I mean...it IS the fishermans knot after all!


----------



## Jitterbug (Sep 10, 2007)

Probably would be a good knot for leader to tippet but I don't understand how you use that to tie the fly on to the tippet?? I use the double palomar knot a lot to connect leader to tippet but I think it has more to do with personal preference than anything. Also, using the fisherman's knot for line to leader may be a little bulky to get through the guides but I could be wrong... never tried it.

Here's a good site for fishing knots as well as almost any other use you might need a knot for!

http://www.animatedknots.com/indexfishing.php


----------



## waltny (Sep 8, 2007)

Thats a good resourse. Looks like I use the trilene knot almost exclusively.


----------



## campfire (Sep 9, 2007)

I use a nail knot tied with a tying tool instead of a nail for just about everything flyfishing. I use it to tie leader to fly line. I use a double nail knot to tie leader segments to make my own custom leaders, leader to tippet and tippet to fly. I use it mostly because it is super easy and fast to tie especially with a tying tool and a pair of hemostats even with fingers that work like toes. It also has a very low profile making it harder to see and easier to pass through guides and because it "slips" it gets tighter with tension making it very secure. I have NEVER had one fail (tippet break off yes but knot fail...NEVER). It is shown in the link Jitterbug posted. Tying tools are inexpensive (about 5 bucks) and come in a variety of different styles. My 2 cents.


----------



## Guns and Flies (Nov 7, 2007)

I have been sick this weekend so I pulled out an old fly line and some 20 lb line and just practiced my knots all weekend. Nothing worse than wasting precious fishing time messing around with knots.


----------



## Packfish (Oct 30, 2007)

Campfire- you need to learn another knot-That nail knot is a very good knot for it's intended usage but you should be able to tie a clinch knot or the trilene knot or another in your sleep faster than you can pull a nail knot tool out of your vest. Some of the leader to fly knots you should be able to tie with a fraction of an inch waste also. Make that tippet spool last as long as it can.


----------



## threshershark (Sep 7, 2007)

Packfish said:


> Campfire- you need to learn another knot-That nail knot is a very good knot for it's intended usage but you should be able to tie a clinch knot or the trilene knot or another in your sleep faster than you can pull a nail knot tool out of your vest.


Too much talk of Campfire & his tool!

I use a variation of the palomar for leader-to-fly and it's stronger than the line as well as fast to tie.
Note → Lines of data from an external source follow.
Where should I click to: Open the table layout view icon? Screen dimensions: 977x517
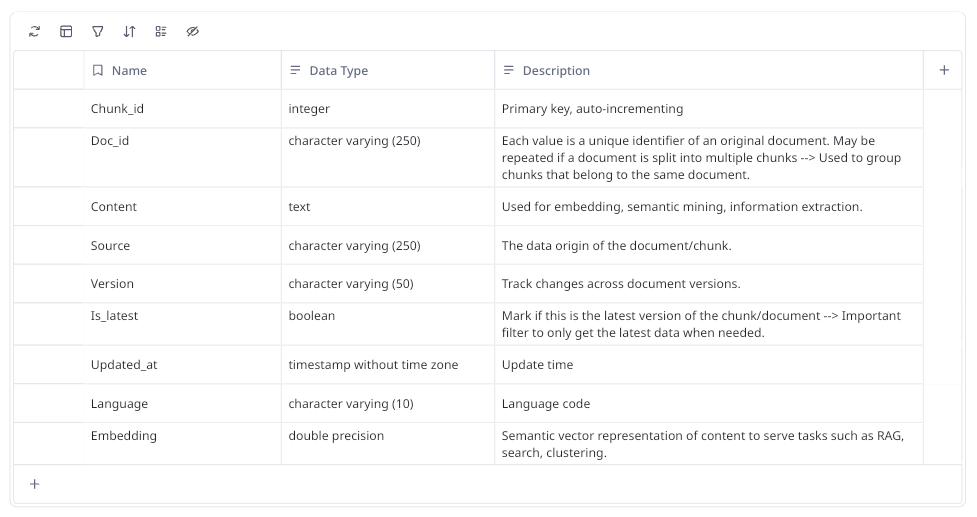coord(66,31)
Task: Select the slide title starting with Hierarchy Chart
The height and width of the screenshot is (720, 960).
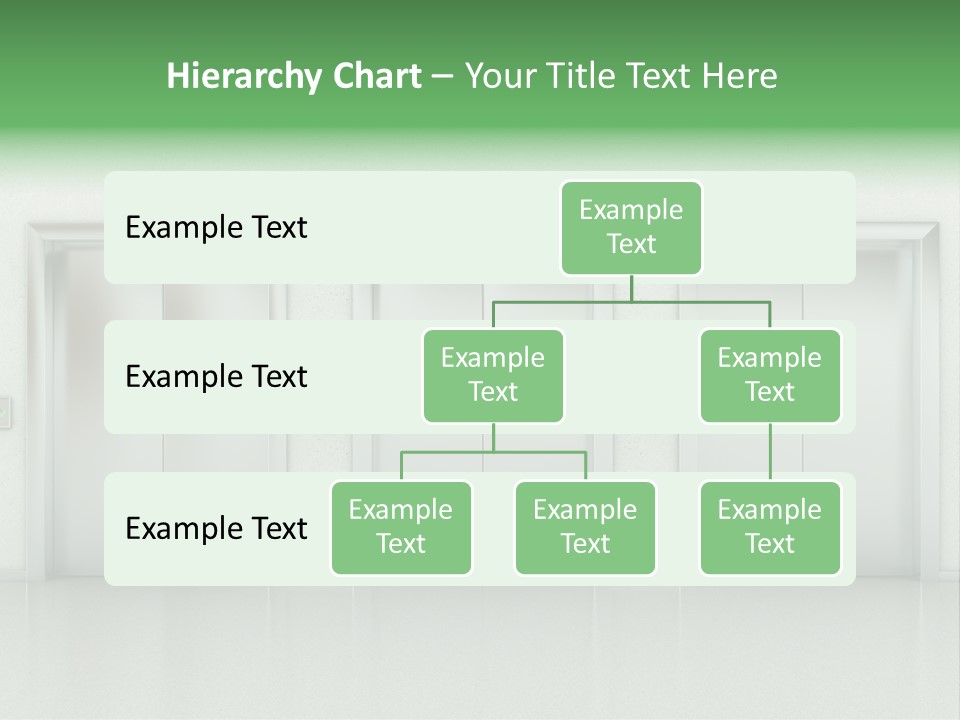Action: [x=294, y=76]
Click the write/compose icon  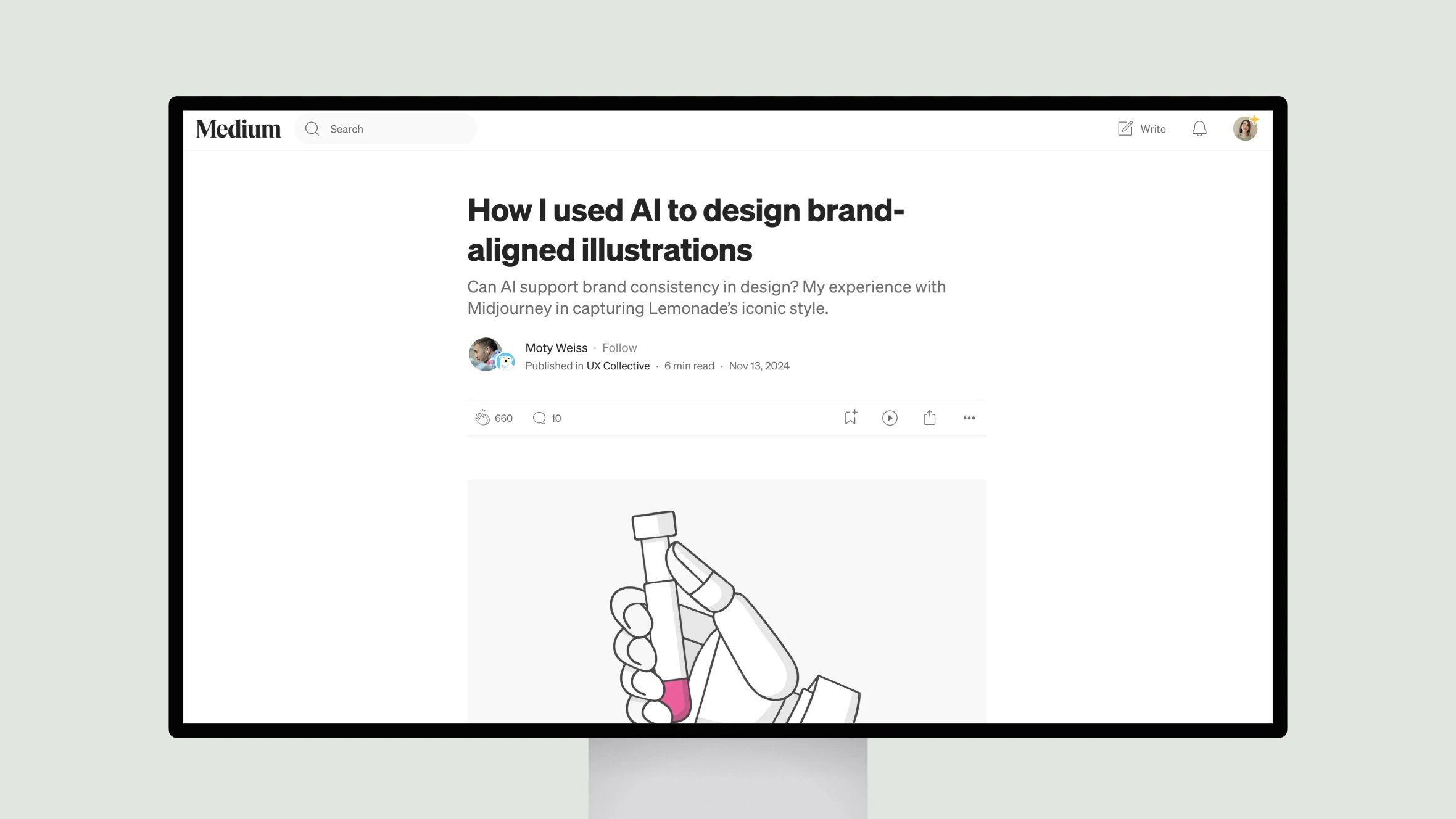1125,128
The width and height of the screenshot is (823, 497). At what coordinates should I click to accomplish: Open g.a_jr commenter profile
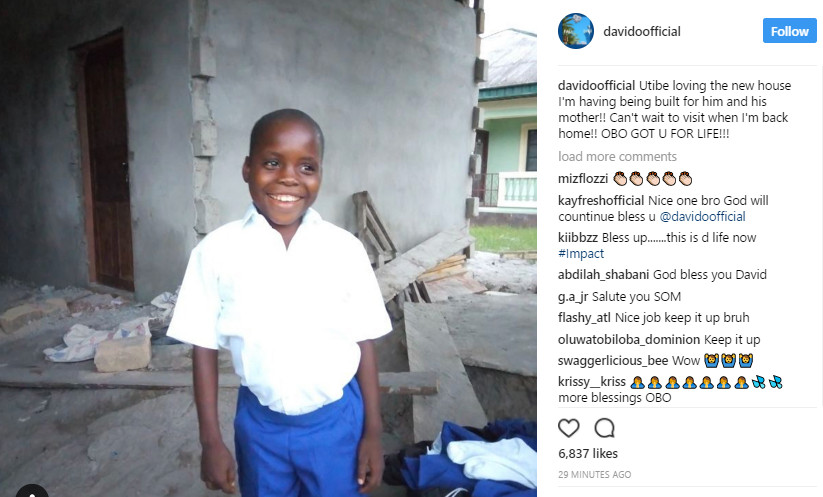(573, 297)
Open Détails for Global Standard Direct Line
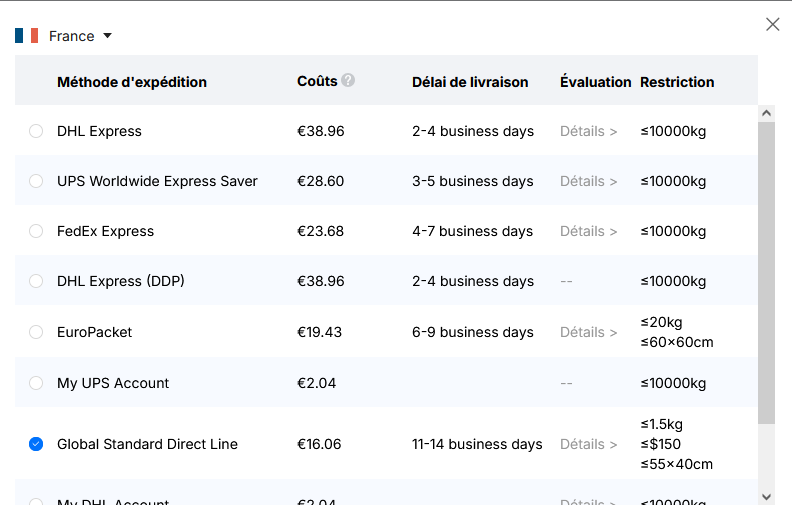Screen dimensions: 792x525 pos(588,444)
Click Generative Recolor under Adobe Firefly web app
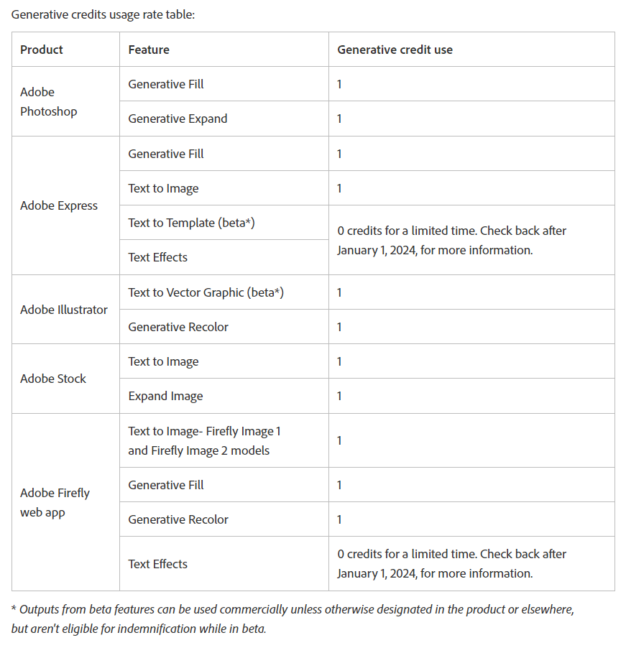Image resolution: width=626 pixels, height=648 pixels. pos(179,519)
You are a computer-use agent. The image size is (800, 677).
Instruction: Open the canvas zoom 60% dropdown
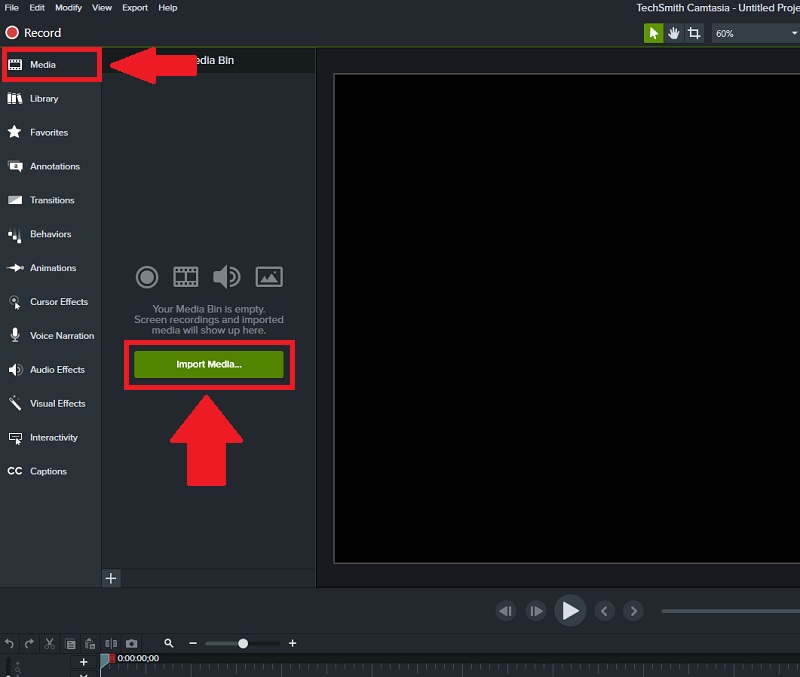pyautogui.click(x=755, y=33)
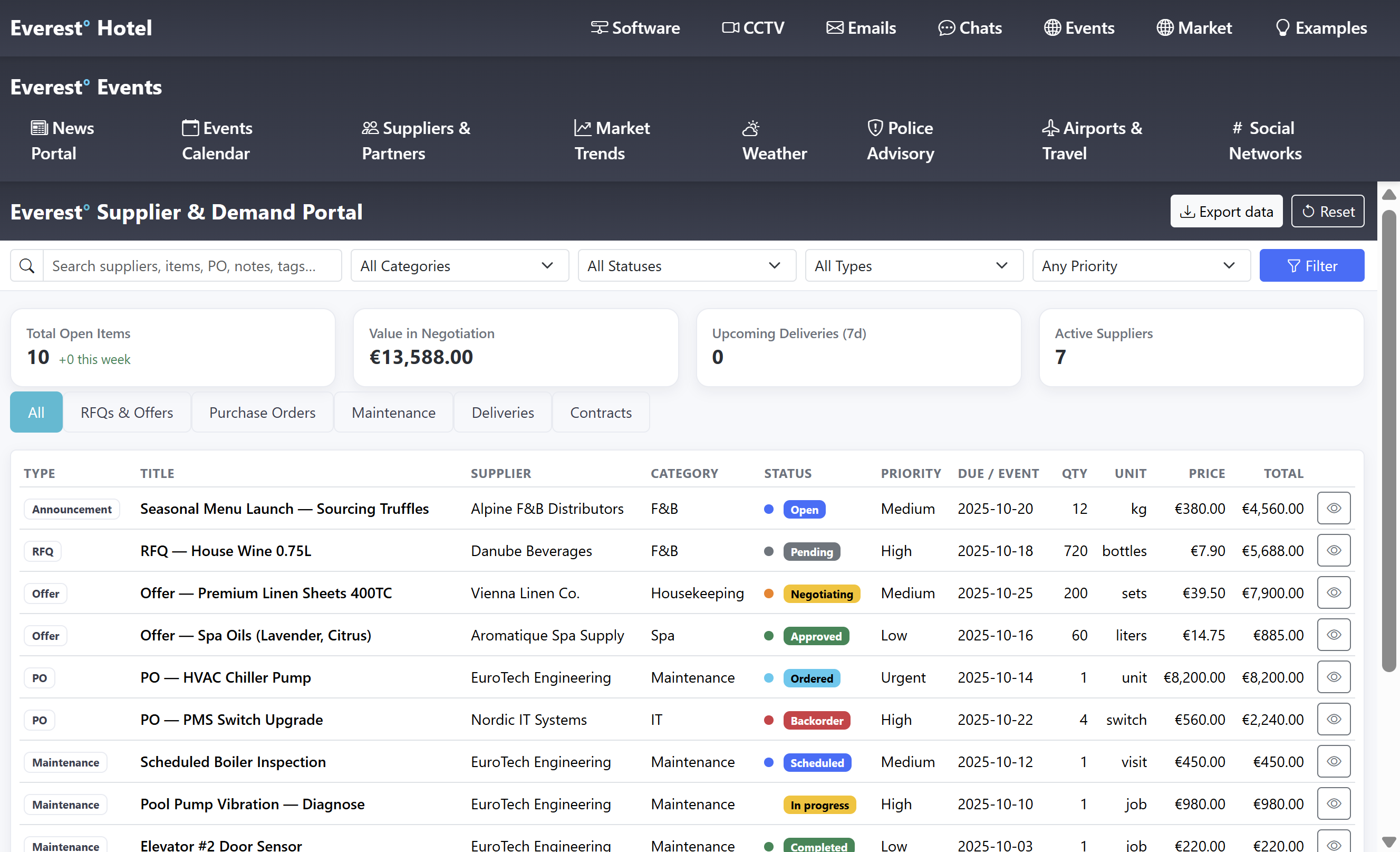Show details for PMS Switch Upgrade

(x=1333, y=719)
I use interlocking perfection loops for leader-to-tippet. It's a very strong connection and allows for quick tippet changes without retying or direct tool contact.


----------



## campfire (Sep 9, 2007)

Packfish said:


> Campfire- you need to learn another knot-That nail knot is a very good knot for it's intended usage but you should be able to tie a clinch knot or the trilene knot or another in your sleep faster than you can pull a nail knot tool out of your vest. Some of the leader to fly knots you should be able to tie with a fraction of an inch waste also. Make that tippet spool last as long as it can.


How do you know how long it takes me to get my tool out? :wink:


----------



## RnF (Sep 25, 2007)

campfire said:


> Packfish said:
> 
> 
> > Campfire- you need to learn another knot-That nail knot is a very good knot for it's intended usage but you should be able to tie a clinch knot or the trilene knot or another in your sleep faster than you can pull a nail knot tool out of your vest. Some of the leader to fly knots you should be able to tie with a fraction of an inch waste also. Make that tippet spool last as long as it can.
> ...


I don't even want to know the answer to that question -)O(- lol


----------



## Packfish (Oct 30, 2007)

I carry binocs and a microscope. :lol: 

Just saying there are certain knots that are used for certain things. One can do whatever one wants .


----------